─── Dataset entries ───
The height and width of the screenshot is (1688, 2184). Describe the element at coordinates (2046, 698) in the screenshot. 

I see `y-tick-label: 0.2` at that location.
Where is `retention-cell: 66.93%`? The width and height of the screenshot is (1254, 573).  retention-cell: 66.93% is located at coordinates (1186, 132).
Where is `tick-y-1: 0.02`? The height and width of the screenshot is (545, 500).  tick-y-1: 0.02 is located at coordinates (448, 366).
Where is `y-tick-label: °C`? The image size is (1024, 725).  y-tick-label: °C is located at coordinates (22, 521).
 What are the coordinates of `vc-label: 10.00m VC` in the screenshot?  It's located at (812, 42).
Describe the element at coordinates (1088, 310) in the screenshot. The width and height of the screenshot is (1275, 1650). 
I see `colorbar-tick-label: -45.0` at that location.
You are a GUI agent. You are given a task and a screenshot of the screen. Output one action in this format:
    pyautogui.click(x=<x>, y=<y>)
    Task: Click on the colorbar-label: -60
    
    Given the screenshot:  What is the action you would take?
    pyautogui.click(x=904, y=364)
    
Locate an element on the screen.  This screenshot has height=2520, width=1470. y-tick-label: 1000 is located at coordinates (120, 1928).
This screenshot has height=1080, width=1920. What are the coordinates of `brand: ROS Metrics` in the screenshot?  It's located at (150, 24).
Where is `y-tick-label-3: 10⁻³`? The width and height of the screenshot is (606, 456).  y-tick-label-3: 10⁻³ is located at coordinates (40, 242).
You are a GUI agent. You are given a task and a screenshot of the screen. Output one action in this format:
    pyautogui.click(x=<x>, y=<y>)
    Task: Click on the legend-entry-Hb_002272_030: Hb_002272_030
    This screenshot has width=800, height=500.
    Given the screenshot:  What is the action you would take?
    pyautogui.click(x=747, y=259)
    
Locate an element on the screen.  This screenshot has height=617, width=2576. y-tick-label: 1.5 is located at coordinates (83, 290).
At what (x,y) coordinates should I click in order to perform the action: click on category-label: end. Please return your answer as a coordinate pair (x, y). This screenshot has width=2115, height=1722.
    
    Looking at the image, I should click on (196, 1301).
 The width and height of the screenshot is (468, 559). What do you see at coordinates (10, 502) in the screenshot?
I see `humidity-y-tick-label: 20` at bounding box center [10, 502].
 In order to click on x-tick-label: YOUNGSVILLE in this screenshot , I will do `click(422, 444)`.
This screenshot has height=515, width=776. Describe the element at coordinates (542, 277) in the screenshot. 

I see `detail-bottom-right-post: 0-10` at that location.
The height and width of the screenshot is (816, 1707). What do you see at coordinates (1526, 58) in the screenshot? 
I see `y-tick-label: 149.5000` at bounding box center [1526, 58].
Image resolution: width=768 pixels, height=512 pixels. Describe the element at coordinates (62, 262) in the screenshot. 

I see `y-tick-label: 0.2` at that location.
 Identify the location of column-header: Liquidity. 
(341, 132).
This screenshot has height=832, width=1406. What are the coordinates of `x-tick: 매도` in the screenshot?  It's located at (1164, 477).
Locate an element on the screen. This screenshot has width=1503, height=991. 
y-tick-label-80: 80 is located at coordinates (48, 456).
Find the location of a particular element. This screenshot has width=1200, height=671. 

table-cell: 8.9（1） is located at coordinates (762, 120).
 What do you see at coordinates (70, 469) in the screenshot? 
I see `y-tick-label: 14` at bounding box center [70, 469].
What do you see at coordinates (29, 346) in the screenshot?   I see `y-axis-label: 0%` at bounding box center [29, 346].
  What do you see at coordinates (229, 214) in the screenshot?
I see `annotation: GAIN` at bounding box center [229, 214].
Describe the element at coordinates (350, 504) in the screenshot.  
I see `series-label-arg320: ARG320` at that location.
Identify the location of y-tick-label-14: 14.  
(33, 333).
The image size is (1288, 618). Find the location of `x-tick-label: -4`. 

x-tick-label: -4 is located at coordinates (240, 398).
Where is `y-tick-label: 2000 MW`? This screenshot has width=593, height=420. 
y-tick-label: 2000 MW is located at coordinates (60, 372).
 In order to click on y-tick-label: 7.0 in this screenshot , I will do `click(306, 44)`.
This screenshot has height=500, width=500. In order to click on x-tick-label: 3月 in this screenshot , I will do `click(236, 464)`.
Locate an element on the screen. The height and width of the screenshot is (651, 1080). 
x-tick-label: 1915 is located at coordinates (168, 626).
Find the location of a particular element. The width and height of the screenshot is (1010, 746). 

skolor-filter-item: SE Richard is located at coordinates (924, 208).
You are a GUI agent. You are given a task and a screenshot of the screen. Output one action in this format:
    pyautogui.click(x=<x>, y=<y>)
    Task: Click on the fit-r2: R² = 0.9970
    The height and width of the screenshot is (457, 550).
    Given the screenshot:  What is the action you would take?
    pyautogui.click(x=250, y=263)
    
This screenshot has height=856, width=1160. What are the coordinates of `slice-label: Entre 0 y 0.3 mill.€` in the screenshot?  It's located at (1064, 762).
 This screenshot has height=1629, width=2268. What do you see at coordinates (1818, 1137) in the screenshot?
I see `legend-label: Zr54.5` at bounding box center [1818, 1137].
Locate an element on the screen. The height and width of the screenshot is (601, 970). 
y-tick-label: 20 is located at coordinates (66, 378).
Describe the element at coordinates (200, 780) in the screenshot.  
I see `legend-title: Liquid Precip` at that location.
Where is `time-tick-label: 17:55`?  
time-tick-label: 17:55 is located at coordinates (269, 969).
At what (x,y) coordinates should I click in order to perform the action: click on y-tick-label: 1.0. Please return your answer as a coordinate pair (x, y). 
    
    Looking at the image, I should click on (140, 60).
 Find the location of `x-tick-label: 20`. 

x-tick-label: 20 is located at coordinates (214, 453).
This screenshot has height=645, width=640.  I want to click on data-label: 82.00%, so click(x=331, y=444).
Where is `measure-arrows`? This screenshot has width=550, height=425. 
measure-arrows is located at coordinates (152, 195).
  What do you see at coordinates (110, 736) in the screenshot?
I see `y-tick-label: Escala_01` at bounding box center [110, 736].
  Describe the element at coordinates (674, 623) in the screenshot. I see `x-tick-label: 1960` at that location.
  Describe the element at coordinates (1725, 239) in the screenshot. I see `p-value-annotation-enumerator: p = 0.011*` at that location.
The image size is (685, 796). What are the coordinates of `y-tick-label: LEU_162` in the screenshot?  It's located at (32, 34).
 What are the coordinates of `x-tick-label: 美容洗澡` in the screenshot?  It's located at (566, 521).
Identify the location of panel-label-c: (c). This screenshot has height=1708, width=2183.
───
Transcribe the lines above verbatim.

Exercise result -
The height and width of the screenshot is (1688, 2184). Describe the element at coordinates (2046, 698) in the screenshot. 

I see `y-tick-label: 0.2` at that location.
Where is `retention-cell: 66.93%`? The width and height of the screenshot is (1254, 573).  retention-cell: 66.93% is located at coordinates (1186, 132).
Where is `tick-y-1: 0.02`? The height and width of the screenshot is (545, 500).  tick-y-1: 0.02 is located at coordinates (448, 366).
Where is `y-tick-label: °C`? The image size is (1024, 725).  y-tick-label: °C is located at coordinates (22, 521).
 What are the coordinates of `vc-label: 10.00m VC` in the screenshot?  It's located at (812, 42).
Describe the element at coordinates (1088, 310) in the screenshot. The width and height of the screenshot is (1275, 1650). 
I see `colorbar-tick-label: -45.0` at that location.
You are a GUI agent. You are given a task and a screenshot of the screen. Output one action in this format:
    pyautogui.click(x=<x>, y=<y>)
    Task: Click on the colorbar-label: -60
    
    Given the screenshot:  What is the action you would take?
    pyautogui.click(x=904, y=364)
    
Locate an element on the screen.  This screenshot has height=2520, width=1470. y-tick-label: 1000 is located at coordinates (120, 1928).
This screenshot has height=1080, width=1920. What are the coordinates of `brand: ROS Metrics` in the screenshot?  It's located at (150, 24).
Where is `y-tick-label-3: 10⁻³`? The width and height of the screenshot is (606, 456).  y-tick-label-3: 10⁻³ is located at coordinates (40, 242).
You are a GUI agent. You are given a task and a screenshot of the screen. Output one action in this format:
    pyautogui.click(x=<x>, y=<y>)
    Task: Click on the legend-entry-Hb_002272_030: Hb_002272_030
    This screenshot has width=800, height=500.
    Given the screenshot:  What is the action you would take?
    pyautogui.click(x=747, y=259)
    
Locate an element on the screen.  This screenshot has height=617, width=2576. y-tick-label: 1.5 is located at coordinates (83, 290).
At what (x,y) coordinates should I click in order to perform the action: click on category-label: end. Please return your answer as a coordinate pair (x, y). This screenshot has width=2115, height=1722.
    
    Looking at the image, I should click on (196, 1301).
 The width and height of the screenshot is (468, 559). What do you see at coordinates (10, 502) in the screenshot?
I see `humidity-y-tick-label: 20` at bounding box center [10, 502].
 In order to click on x-tick-label: YOUNGSVILLE in this screenshot , I will do `click(422, 444)`.
This screenshot has height=515, width=776. Describe the element at coordinates (542, 277) in the screenshot. 

I see `detail-bottom-right-post: 0-10` at that location.
The height and width of the screenshot is (816, 1707). What do you see at coordinates (1526, 58) in the screenshot? 
I see `y-tick-label: 149.5000` at bounding box center [1526, 58].
Image resolution: width=768 pixels, height=512 pixels. Describe the element at coordinates (62, 262) in the screenshot. 

I see `y-tick-label: 0.2` at that location.
 Identify the location of column-header: Liquidity. 
(341, 132).
This screenshot has height=832, width=1406. What are the coordinates of `x-tick: 매도` in the screenshot?  It's located at (1164, 477).
Locate an element on the screen. This screenshot has width=1503, height=991. 
y-tick-label-80: 80 is located at coordinates (48, 456).
Find the location of a particular element. This screenshot has width=1200, height=671. 

table-cell: 8.9（1） is located at coordinates (762, 120).
 What do you see at coordinates (70, 469) in the screenshot? 
I see `y-tick-label: 14` at bounding box center [70, 469].
What do you see at coordinates (29, 346) in the screenshot?   I see `y-axis-label: 0%` at bounding box center [29, 346].
  What do you see at coordinates (229, 214) in the screenshot?
I see `annotation: GAIN` at bounding box center [229, 214].
Describe the element at coordinates (350, 504) in the screenshot.  
I see `series-label-arg320: ARG320` at that location.
Identify the location of y-tick-label-14: 14.  
(33, 333).
The image size is (1288, 618). Find the location of `x-tick-label: -4`. 

x-tick-label: -4 is located at coordinates (240, 398).
Where is `y-tick-label: 2000 MW`? This screenshot has width=593, height=420. 
y-tick-label: 2000 MW is located at coordinates (60, 372).
 In order to click on y-tick-label: 7.0 in this screenshot , I will do `click(306, 44)`.
This screenshot has height=500, width=500. In order to click on x-tick-label: 3月 in this screenshot , I will do `click(236, 464)`.
Locate an element on the screen. The height and width of the screenshot is (651, 1080). 
x-tick-label: 1915 is located at coordinates (168, 626).
Find the location of a particular element. The width and height of the screenshot is (1010, 746). 

skolor-filter-item: SE Richard is located at coordinates (924, 208).
You are a GUI agent. You are given a task and a screenshot of the screen. Output one action in this format:
    pyautogui.click(x=<x>, y=<y>)
    Task: Click on the fit-r2: R² = 0.9970
    The height and width of the screenshot is (457, 550).
    Given the screenshot:  What is the action you would take?
    pyautogui.click(x=250, y=263)
    
This screenshot has height=856, width=1160. What are the coordinates of `slice-label: Entre 0 y 0.3 mill.€` in the screenshot?  It's located at (1064, 762).
 This screenshot has height=1629, width=2268. What do you see at coordinates (1818, 1137) in the screenshot?
I see `legend-label: Zr54.5` at bounding box center [1818, 1137].
Locate an element on the screen. The height and width of the screenshot is (601, 970). 
y-tick-label: 20 is located at coordinates (66, 378).
Describe the element at coordinates (200, 780) in the screenshot.  
I see `legend-title: Liquid Precip` at that location.
Where is `time-tick-label: 17:55`?  
time-tick-label: 17:55 is located at coordinates (269, 969).
At what (x,y) coordinates should I click in order to perform the action: click on y-tick-label: 1.0. Please return your answer as a coordinate pair (x, y). 
    
    Looking at the image, I should click on (140, 60).
 Find the location of `x-tick-label: 20`. 

x-tick-label: 20 is located at coordinates (214, 453).
This screenshot has height=645, width=640.  I want to click on data-label: 82.00%, so click(x=331, y=444).
Where is `measure-arrows`? This screenshot has width=550, height=425. 
measure-arrows is located at coordinates (152, 195).
  What do you see at coordinates (110, 736) in the screenshot?
I see `y-tick-label: Escala_01` at bounding box center [110, 736].
  Describe the element at coordinates (674, 623) in the screenshot. I see `x-tick-label: 1960` at that location.
  Describe the element at coordinates (1725, 239) in the screenshot. I see `p-value-annotation-enumerator: p = 0.011*` at that location.
The image size is (685, 796). What are the coordinates of `y-tick-label: LEU_162` in the screenshot?  It's located at (32, 34).
 What are the coordinates of `x-tick-label: 美容洗澡` in the screenshot?  It's located at (566, 521).
Identify the location of panel-label-c: (c). This screenshot has height=1708, width=2183.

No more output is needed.